**Text for analysis:**
◇ ◇ ◇ ◇ ◇

It promised to be the perfect in-between project, ideal for when I didn't have the energy for anything that required concentration or wanted a break from something I'd been working on for a while, like the jumper. Quick and easy, only one ball of yarn needed, and warm too.

I was drawn to the yarn (Sirdar Aura in shade 0139) because the speckled appearance reminded me of feathers and I liked the colour palate. I often find variegated yarns a bit of a gamble; it's hard to visualise how they're going to look worked up in a finished piece.

Luckily I love this. The pinks, greys and creams are cool enough to feel like winter colours, reminding me of bare trees and sunsets, but the smallest pops of deep pink/red and brown add warmth.

If I made another I'd go down a hook size, or decrease the pattern by one or two repeats, as it's a little on the loose side and would be warmer if it was a tighter fit. But it's loose enough to drape nicely and can be wrapped around the neck and tucked inside a coat to keep you toasty when the weather is wet, windy and utterly horrible, as it has been most days lately.

I hope you're all staying warm and dry and have not been affected by this dreadful weather. Here, we are a little fed up - a rainy half term holiday is hard work - and wishing for a little sunshine, but fine. 

Sunday, 16 February 2020

A Whisper of Spring

The weather continues to be vile with another big storm annoyingly coinciding with a weekend and I'm finding it all a bit depressing to be honest, the wind and rain and low light levels. We were supposed to be going to London yesterday. We'd planned to visit HMS Belfast, go up The Shard, walk along the embankment, but none of those activities seemed very appealing in gale force winds and torrential rain. We went out for breakfast instead, a start of half term treat, and spent the rest of the day hibernating, baking and eating cake.

◇ ◇ ◇ ◇ ◇

**Data records:**
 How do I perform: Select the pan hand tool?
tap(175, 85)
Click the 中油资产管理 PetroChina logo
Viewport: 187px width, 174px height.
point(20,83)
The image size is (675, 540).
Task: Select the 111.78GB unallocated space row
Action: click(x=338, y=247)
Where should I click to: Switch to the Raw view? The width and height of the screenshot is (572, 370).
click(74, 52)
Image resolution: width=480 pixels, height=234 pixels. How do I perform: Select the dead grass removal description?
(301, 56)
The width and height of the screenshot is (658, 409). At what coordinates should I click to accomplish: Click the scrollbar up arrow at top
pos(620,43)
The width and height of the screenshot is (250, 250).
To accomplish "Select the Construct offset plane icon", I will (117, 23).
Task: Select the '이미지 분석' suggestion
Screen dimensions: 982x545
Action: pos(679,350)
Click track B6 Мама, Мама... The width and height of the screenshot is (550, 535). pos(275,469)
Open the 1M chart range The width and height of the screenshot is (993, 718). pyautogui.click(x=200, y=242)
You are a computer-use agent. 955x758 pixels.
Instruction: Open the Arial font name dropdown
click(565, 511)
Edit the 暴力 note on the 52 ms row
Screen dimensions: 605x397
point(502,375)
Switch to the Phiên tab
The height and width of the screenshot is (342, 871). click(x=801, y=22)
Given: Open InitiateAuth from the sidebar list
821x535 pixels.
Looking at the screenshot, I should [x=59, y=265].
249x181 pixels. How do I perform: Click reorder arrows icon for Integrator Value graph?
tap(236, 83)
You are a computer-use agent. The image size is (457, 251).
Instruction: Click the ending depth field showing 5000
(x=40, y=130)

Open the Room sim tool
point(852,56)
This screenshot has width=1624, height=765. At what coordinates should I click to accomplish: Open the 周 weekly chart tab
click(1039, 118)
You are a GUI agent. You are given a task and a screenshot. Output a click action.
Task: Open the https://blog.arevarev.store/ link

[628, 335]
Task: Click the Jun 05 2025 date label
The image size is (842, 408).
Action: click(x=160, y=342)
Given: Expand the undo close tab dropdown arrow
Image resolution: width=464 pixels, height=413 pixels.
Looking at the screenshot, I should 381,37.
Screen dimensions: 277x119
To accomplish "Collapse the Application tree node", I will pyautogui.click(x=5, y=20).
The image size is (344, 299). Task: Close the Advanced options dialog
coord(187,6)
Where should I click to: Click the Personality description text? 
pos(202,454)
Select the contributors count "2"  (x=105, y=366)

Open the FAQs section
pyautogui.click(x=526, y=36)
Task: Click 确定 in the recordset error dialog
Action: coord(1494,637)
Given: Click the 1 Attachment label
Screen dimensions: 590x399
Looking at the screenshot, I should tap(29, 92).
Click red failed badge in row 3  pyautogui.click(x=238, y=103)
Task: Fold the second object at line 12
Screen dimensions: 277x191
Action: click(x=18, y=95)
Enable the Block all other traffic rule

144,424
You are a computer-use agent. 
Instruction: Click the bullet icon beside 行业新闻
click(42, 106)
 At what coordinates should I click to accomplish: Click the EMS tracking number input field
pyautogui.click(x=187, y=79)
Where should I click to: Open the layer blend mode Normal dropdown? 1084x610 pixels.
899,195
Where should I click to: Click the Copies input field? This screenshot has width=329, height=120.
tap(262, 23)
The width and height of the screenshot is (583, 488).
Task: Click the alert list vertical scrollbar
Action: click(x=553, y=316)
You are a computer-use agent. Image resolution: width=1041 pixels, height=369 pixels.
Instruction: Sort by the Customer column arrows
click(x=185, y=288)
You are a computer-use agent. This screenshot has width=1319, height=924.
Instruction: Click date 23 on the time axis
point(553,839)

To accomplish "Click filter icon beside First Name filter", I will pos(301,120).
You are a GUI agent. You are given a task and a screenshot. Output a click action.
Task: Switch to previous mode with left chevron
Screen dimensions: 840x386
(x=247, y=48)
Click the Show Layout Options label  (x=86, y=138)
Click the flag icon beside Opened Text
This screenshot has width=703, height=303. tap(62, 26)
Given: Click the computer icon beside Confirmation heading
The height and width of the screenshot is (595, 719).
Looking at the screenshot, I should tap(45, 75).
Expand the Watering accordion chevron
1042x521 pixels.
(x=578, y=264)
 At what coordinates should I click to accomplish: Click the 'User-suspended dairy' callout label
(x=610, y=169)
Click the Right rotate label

◇ ◇ ◇ ◇ ◇

**Things to do:**
a. Answer these questions from the blog text, one answer per line:
(i) Which yarn and shade were used?
(ii) What two changes would the writer make when making another one?
(iii) What did the family do on the day they had planned to go to London?
b. List every activity the blog text says was planned for the London trip.
c. Carry on the blog text, starting after its final sentence.

**Answer list:**
a.
(i) Sirdar Aura in shade 0139.
(ii) Go down a hook size, or decrease the pattern by one or two repeats.
(iii) They went out for breakfast, then spent the rest of the day hibernating, baking and eating cake.

b.
Visit HMS Belfast
Go up The Shard
Walk along the embankment

c.
My feeling of gloom has been compounded by illness; I've been unwell with some kind of virus over the last week or so and have spent a lot time on the sofa, watching old episodes of Silent Witness and sleeping a lot. Always the world's worst patient, I keep going until I can't any more and then sulk on the sofa in bad grace, annoyed with myself and whatever virus or cold I've caught and life in general. My lovely mum and dad came to the rescue, walking the dog, ferrying children here and there, bringing me tulips and magazines. I didn't really have the energy or concentration to crochet much but I made up for that by buying yarn online. I kept trying to work on my trio blanket but was getting in such a muddle with the pattern, so I unravelled the whole lot and made a swatch, just so I could visualise it.

It's a bit messy but you get the gist. I wanted to work on my Sensum sweater but ran out of yarn, so while that was on order I worked a little more on my cowl and dreamt about crocheting some pretty wrist warmers.

But I am definitely spotting more and more glimpses of spring out there, and am taking heart from it. 

I'm seeing snow drops on my dog walks, blossom on the cherry tree in the garden, daffodils and tete-a-tetes popping up here and there in the flowerbeds and pots. It's noticeably lighter in the evening and apparently the sun has shone occasionally this week - I have evidence.

Dreaming of better weather, I've been buying seeds. I must remember to actually plant them - a job for a dry day over half term.

We've been lighting the fire even when it's not that cold outside, just to dispel the feeling of damp gloominess.

Spring flowers always help.

The seasons are shifting in the kitchen too, as I find myself drawn to brighter colours and flavours.

I've been cooking lots of early forced rhubarb, stewing it to eat with yogurt or porridge, or turning it into a crumble with apples, as I will be tonight. It must be something to do with trying to banish the gloom.

It has rained steadily all day here and shows no sign of stopping. The kids are watching a Star Wars film. John and I will both try to avoid taking the dog out, not that Ziggy is showing much signs of wanting a walk today. 

I might bake biscuits, or read, or crochet. I am currently loving Death Comes to Pemberley - Jane Austen combined with crime fiction - how has this sat unread on my shelf for so long?! I will try to embrace the rubbish weather and enjoy being cosy, because I'll soon be outside and busy in the garden again, trying to keep up with it all.